Hello readers! I will be discussing some cool stuff here, today. So, just wear some black goggles and follow along.
Of the modern world’s technological advancements, I’d argue that, most elegant of them all, are the strides we’ve made in allowing computers to have the power of human-like perception.
Yes, This brilliant idea of training a computer so that it learns like a human, behaves like a human, acts like a human, always seemed distant. But now, through advancements in neural networks and computational power, the dream is real.
Visual intelligence is given to computers through something called CNNs. These Convolutional Neural Networks are an elegant computation mechanism run on images or video in order to extract some information from them. The info extracted allows for machine learning tasks like image classification and object localization (i.e. object detection).
Object detection is used to locate object(s) in an image or a video frame by drawing a bounding box around it. We can think of people tracking as a form of object detection, in which the target objects are people! Before we jump in, let me give a bit of an overview of the logic of how people tracking works.
- Bounding boxes around each person are detected for the first frame of the video. That area of the image is used to generate a 128 dim vector. So you can think of that step as, encoding the information of that part of the image into a 128 dim vector.

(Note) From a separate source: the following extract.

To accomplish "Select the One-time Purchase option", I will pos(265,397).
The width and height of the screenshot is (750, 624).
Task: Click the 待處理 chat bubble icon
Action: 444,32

- The vectors are generated for all the persons in the image, along with the bounding box coordinates. These vectors are then stored, and a similar vector generation step is done for the next frame of the video.
- Now all the vectors are compared, and we find the similar vectors in the next frames and accordingly label the bounding box.
Now, let’s dive a little deeper.
The paper that I’m going to be digging into here is: A Simple Baseline for Multi-Object Tracking.
This brilliant paper has changed the way we tackle this object tracking problem. Earlier, people were using a two-stage detector (TSD) approach to solve similar problems. But, this paper enhanced the single-shot detection (SSD) technique for this problem, which increased the inference speed and accuracy.
Some of you might be scratching your head around the distinction between TSD and SSD approaches. I can explain those in details, but that is not the point of this blog. For now, I will give a quick summary of the distinction.
So that was some bird’s eye view definition of those heavy terms. You can check out at this helpful discussion to learn a bit more about them.
The frame on which we’re going to run inference is passed through the SSD network. This network will give some outputs from different heads, which we essentially use for our task of finding a bounding box around a person. The other outputs are used for that person, which is in a 128 dim vector form.
Again, there are some terms you might not be familiar with, so I will give a brief overview of them.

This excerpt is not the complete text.